**REQUIRED WORK:**
#1 In the forum thread, why does Racecomp Engineering say spring compressors aren't needed for the rear?
#2 Write out the part of the forum thread starting with "Excellent work I" and going on through "from a friend.", word for word.

**SUPPLIED TEXT:**
Racecomp Engineering 09-13-2012 02:41 PM

Instructions:
http://www.racecompengineering.com/i...s-instructions


If you have noise, please double check your install to make sure you got the bumpstops and dust boots right.

- Andrew

ATL BRZ 09-13-2012 02:47 PM

Why aren't spring compressors used in the disassembly instructions for the rear?

JoeBoxer 09-13-2012 02:50 PM

Quote:

Originally Posted by Racecomp Engineering (Post 438508)
Instructions:
http://www.racecompengineering.com/i...s-instructions


If you have noise, please double check your install to make sure you got the bumpstops and dust boots right.

- Andrew

Excellent work I have technicians to do mine but with those instructions i feel like i could do it myself.

Racecomp Engineering 09-13-2012 02:52 PM

Quote:

Originally Posted by ATL BRZ (Post 438524)
Why aren't spring compressors used in the disassembly instructions for the rear?

For the rear it is not needed because there is very little preload on the springs. Definitely be careful but it is easy with help from a friend.

- Andrew

wrxneffect 09-13-2012 04:22 PM

Quote:

Originally Posted by Racecomp Engineering (Post 438508)
Instructions:
http://www.racecompengineering.com/i...s-instructions


If you have noise, please double check your install to make sure you got the bumpstops and dust boots right.

- Andrew

Good write up. Is there a reason why you state on the last page to torque the lug nuts to 65.7 ft-lbs and not 89 ft-lbs? I thought the specified torque spec for the lug nuts on the brz is 89 ft-lbs. 65.7 ft-lbs is the wrx spec, correct?

Coastermikey 09-13-2012 10:28 PM

Quote:

Originally Posted by Racecomp Engineering (Post 438508)
Instructions:
http://www.racecompengineering.com/i...s-instructions


If you have noise, please double check your install to make sure you got the bumpstops and dust boots right.

- Andrew

that car looks so familiar :thumbup:

jamal 09-13-2012 10:39 PM

And what's up with "swingarm?"

But as far as wheel nut torque goes I don't see a problem with wrx specs. The hubs, lugs, nuts, taper, wheel offset etc are all the same. I think it's kind of odd that they would change it to almost 90-lb ft. But anyhow I usually go for around 85 and consider it more important to use a torque wrench and get them even than the actual number, assuming it's in the right ballpark.

Also, if you don't know how to properly torque lug nuts you probably shouldn't be installing your own springs.

schtebie 09-13-2012 10:44 PM

Shouldn't the wheel lug nut torque be 89 lb-ft?

Racecomp Engineering 09-14-2012 09:37 AM

Quote:

Originally Posted by jamal (Post 439416)
And what's up with "swingarm?"

But as far as wheel nut torque goes I don't see a problem with wrx specs. The hubs, lugs, nuts, taper, wheel offset etc are all the same. I think it's kind of odd that they would change it to almost 90-lb ft. But anyhow I usually go for around 85 and consider it more important to use a torque wrench and get them even than the actual number, assuming it's in the right ballpark.

**SOURCE MATERIAL:**
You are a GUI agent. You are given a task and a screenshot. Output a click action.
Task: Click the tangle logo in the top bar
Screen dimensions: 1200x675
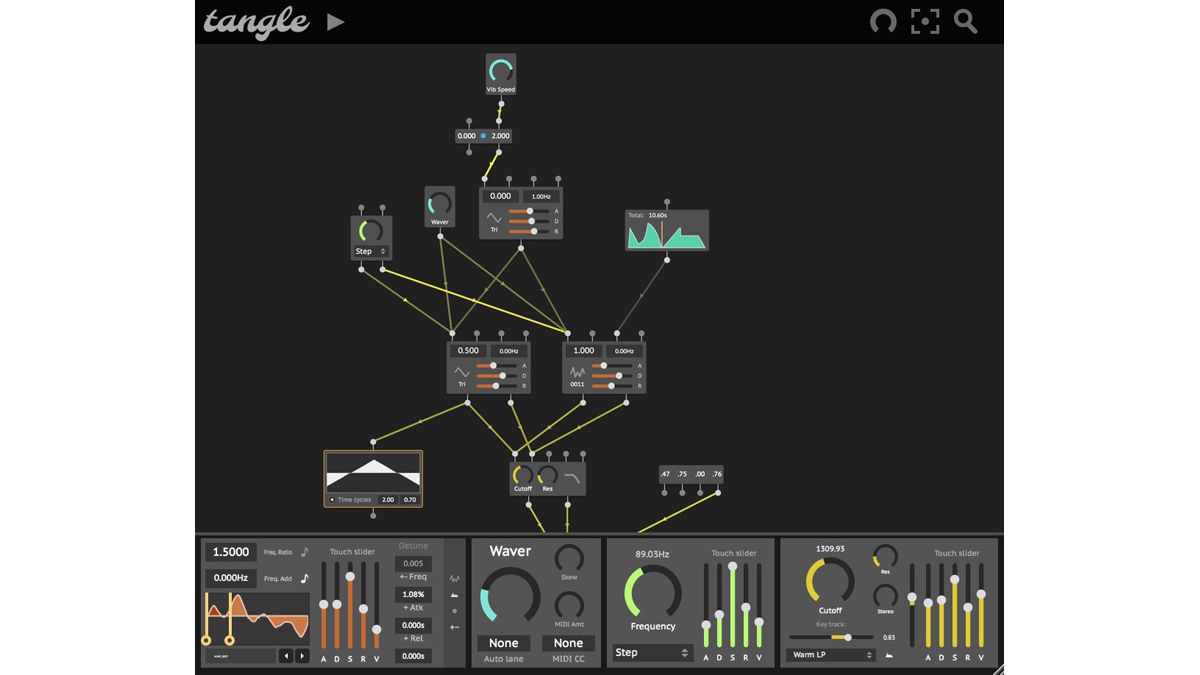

**REPLIES:**
#1 There is very little preload on the rear springs.

#2
Excellent work I have technicians to do mine but with those instructions i feel like i could do it myself.

Racecomp Engineering 09-13-2012 02:52 PM

Quote:

Originally Posted by ATL BRZ (Post 438524)
Why aren't spring compressors used in the disassembly instructions for the rear?

For the rear it is not needed because there is very little preload on the springs. Definitely be careful but it is easy with help from a friend.